** READING PASSAGE **
5

HDFS is a logical filesystem in Hadoop with a Block size of 64MB. A file on HDFS is saved on the underlying OS filesystem, say ext4 with 4KiB as the block size.

To my knowledge, for a file on the local file system, OS uses start and end cylinders of the physical hard disk of the 4KiB block for its retrieval. HDFS files are also saved on the ext4 underlying filesystem. The HDFS files are also to be retrieved with the help of 4KiB blocks start and end cylinders only.

If that is the case, this won't increase the speed of data retrieval. Now the question is, what is the technique used in HDFS wrt hard disk for increasing its retrieval speed?

Hadi
  • 36,233
  • 13
  • 65
  • 124
Shashikanth Komandoor
  • 781
  • 1
  • 11
  • 29

1 Answers1

2

The retrieval speed from the ext filesystem isn't changed as you are thinking it very correctly. But what happens is a large file is split into pieces of 64Mb, say, which are stored on different machines. So when the retrieval call is made, multiple machines read the file pieces simultaneously and report to the main machine (Name node). This way, things speed up. It is the same as ten men finishing a building task in 1 day rather than one man in 10 days.

** INFORMATION SUPPLIED **
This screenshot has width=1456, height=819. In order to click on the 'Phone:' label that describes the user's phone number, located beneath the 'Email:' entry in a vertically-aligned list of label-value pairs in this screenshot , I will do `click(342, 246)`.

** GIVEN REQUEST **
Update the HDFS thread from "HDFS is a logical" up to and including "its retrieval speed?", changing every "ext4" to "XFS".

** THE RESULT **
HDFS is a logical filesystem in Hadoop with a Block size of 64MB. A file on HDFS is saved on the underlying OS filesystem, say XFS with 4KiB as the block size.

To my knowledge, for a file on the local file system, OS uses start and end cylinders of the physical hard disk of the 4KiB block for its retrieval. HDFS files are also saved on the XFS underlying filesystem. The HDFS files are also to be retrieved with the help of 4KiB blocks start and end cylinders only.

If that is the case, this won't increase the speed of data retrieval. Now the question is, what is the technique used in HDFS wrt hard disk for increasing its retrieval speed?